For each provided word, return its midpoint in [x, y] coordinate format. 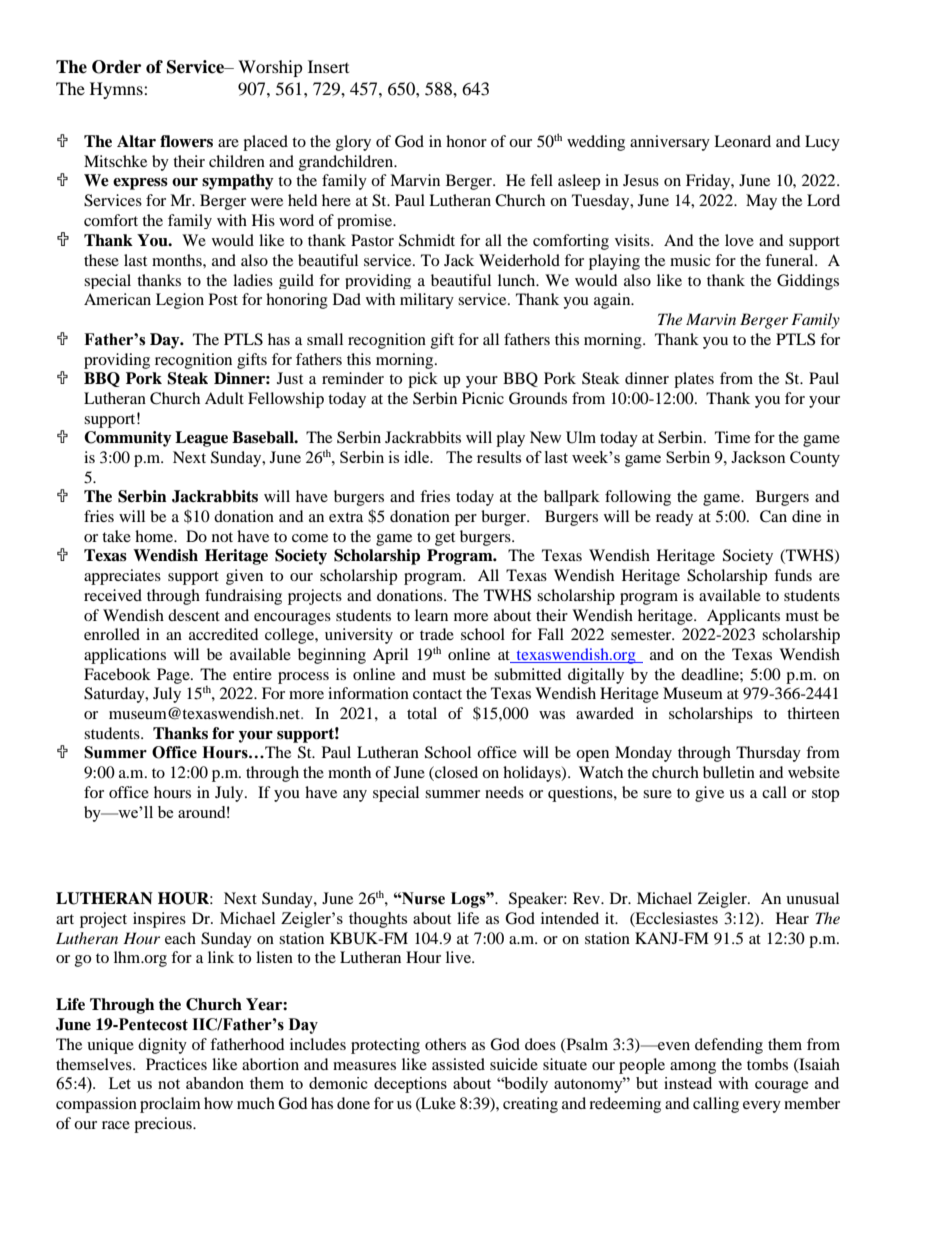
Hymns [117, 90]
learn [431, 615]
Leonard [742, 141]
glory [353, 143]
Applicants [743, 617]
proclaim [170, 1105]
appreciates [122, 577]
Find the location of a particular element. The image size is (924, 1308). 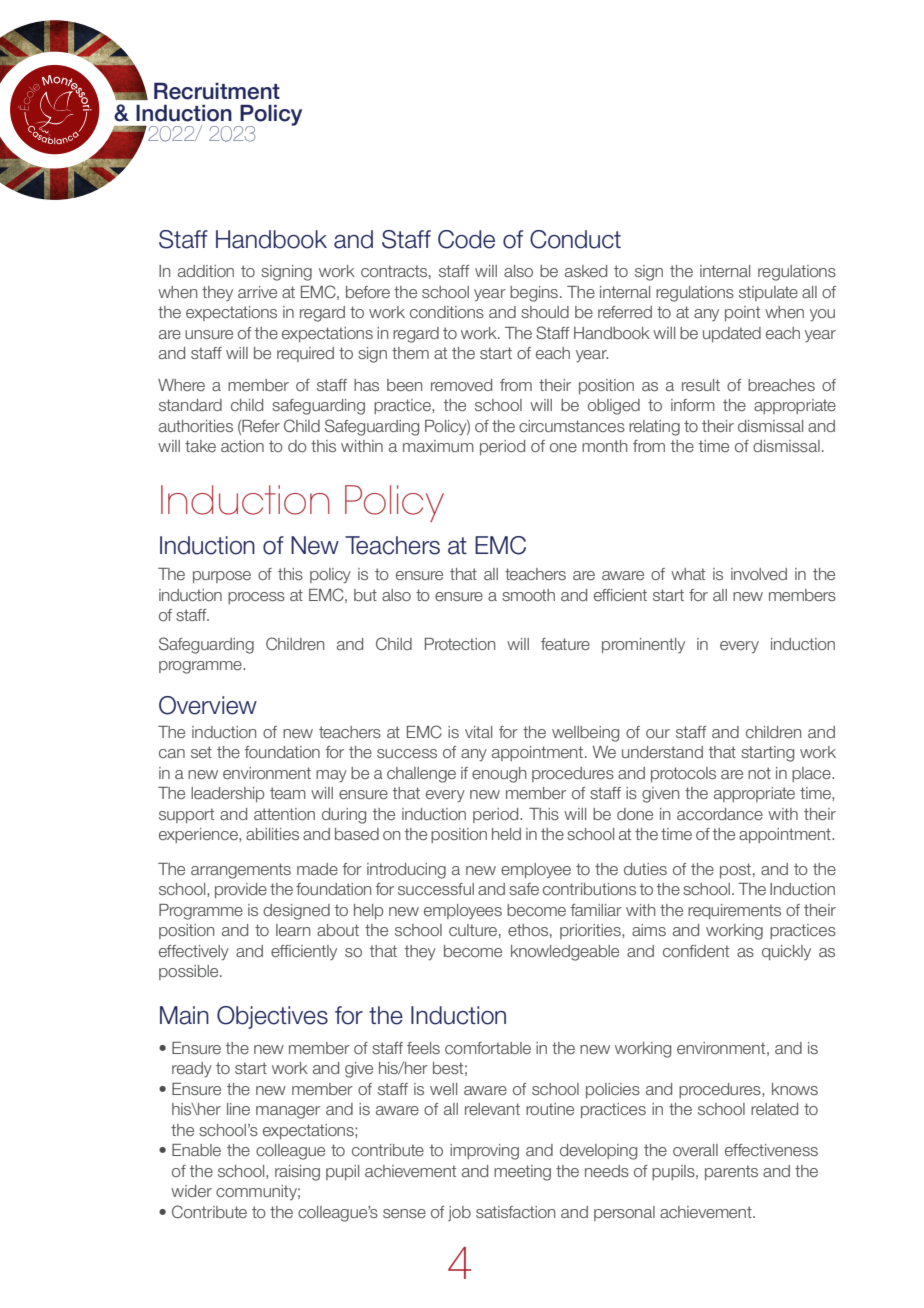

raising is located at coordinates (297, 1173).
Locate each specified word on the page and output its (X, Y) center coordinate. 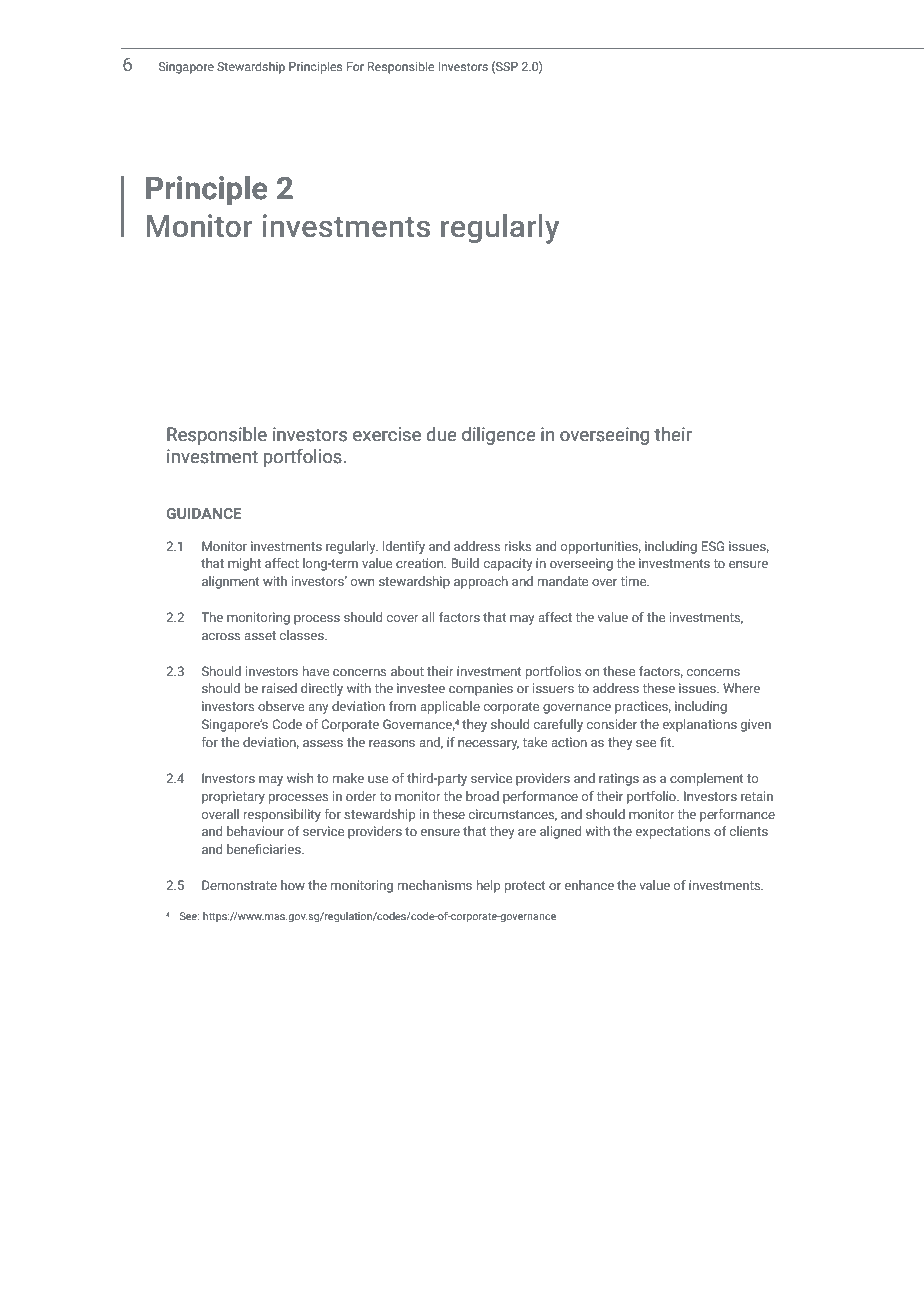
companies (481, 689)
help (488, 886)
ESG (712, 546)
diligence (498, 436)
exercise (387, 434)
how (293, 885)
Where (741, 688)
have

·····

→ The request
Render every line of the items above as a JSON list of strings, one string per line, skipping blank lines and leaving out the pictures.

→ Exercise answer
[
  "For each provided word, return its midpoint in [x, y] coordinate format. ",
  "Hymns [117, 90]",
  "learn [431, 615]",
  "Leonard [742, 141]",
  "glory [353, 143]",
  "Applicants [743, 617]",
  "proclaim [170, 1105]",
  "appreciates [122, 577]",
  "Find the location of a particular element. The image size is (924, 1308). ",
  "raising is located at coordinates (297, 1173).",
  "Locate each specified word on the page and output its (X, Y) center coordinate. ",
  "companies (481, 689)",
  "help (488, 886)",
  "ESG (712, 546)",
  "diligence (498, 436)",
  "exercise (387, 434)",
  "how (293, 885)",
  "Where (741, 688)",
  "have"
]